Task requirements: Go through the entries and count the lines with the string "agent" in them. Give only that number.

(Collected data)
========================================
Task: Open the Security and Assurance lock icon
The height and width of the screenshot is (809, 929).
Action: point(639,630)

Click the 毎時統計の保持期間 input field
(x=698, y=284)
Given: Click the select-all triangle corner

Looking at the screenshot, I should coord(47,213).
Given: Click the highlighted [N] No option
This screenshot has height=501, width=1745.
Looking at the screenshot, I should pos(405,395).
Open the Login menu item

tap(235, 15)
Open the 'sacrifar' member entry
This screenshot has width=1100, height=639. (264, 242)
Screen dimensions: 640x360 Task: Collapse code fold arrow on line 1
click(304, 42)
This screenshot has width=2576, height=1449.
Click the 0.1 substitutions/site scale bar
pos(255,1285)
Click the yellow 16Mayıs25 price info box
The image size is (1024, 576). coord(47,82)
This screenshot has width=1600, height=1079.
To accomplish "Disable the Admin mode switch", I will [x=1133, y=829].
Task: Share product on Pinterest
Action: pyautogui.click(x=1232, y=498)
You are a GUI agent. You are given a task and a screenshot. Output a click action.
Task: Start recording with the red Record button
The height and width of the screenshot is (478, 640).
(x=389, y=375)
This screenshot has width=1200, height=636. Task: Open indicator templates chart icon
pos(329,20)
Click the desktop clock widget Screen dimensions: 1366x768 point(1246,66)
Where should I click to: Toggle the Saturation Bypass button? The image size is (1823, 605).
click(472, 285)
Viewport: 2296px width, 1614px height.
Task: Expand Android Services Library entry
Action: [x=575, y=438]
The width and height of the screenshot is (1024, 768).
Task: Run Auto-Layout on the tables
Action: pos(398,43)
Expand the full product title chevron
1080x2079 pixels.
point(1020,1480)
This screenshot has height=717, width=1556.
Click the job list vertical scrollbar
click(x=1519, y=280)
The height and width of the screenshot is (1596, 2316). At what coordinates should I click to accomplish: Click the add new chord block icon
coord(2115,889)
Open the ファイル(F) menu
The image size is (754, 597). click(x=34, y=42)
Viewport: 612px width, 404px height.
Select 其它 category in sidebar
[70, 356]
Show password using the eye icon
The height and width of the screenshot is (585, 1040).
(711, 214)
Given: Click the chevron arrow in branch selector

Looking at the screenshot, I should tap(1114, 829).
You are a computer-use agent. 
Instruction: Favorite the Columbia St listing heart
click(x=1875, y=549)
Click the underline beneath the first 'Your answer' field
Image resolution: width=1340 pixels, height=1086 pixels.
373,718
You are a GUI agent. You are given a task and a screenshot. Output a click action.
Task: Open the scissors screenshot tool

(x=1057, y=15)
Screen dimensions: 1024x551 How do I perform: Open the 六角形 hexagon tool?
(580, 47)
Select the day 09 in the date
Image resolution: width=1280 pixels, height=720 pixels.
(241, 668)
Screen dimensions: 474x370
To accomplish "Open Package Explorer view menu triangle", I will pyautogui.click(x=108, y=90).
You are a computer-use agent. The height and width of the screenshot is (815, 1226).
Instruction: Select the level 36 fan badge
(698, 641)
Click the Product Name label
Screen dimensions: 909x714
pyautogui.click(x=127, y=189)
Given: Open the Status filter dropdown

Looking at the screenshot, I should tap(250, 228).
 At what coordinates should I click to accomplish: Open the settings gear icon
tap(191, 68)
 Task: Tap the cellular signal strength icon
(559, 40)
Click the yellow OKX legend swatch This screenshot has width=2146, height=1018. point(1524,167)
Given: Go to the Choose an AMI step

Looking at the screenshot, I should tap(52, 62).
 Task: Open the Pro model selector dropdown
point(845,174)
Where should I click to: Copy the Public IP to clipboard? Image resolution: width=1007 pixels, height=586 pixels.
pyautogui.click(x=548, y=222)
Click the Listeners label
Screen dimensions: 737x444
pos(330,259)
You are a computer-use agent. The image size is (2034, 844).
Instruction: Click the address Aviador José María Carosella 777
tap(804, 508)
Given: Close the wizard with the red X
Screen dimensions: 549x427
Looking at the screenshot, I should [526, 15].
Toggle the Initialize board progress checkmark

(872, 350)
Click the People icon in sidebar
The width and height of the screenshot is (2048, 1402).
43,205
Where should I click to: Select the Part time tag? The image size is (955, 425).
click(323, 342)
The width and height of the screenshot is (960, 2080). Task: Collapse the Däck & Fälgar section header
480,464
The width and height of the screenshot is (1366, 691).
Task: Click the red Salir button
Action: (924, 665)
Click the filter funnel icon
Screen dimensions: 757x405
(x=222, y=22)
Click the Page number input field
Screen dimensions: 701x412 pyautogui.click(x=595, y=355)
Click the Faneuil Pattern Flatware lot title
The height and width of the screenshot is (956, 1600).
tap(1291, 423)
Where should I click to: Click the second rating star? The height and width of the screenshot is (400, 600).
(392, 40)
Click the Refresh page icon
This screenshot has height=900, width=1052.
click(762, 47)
========================================
Result of the task: 5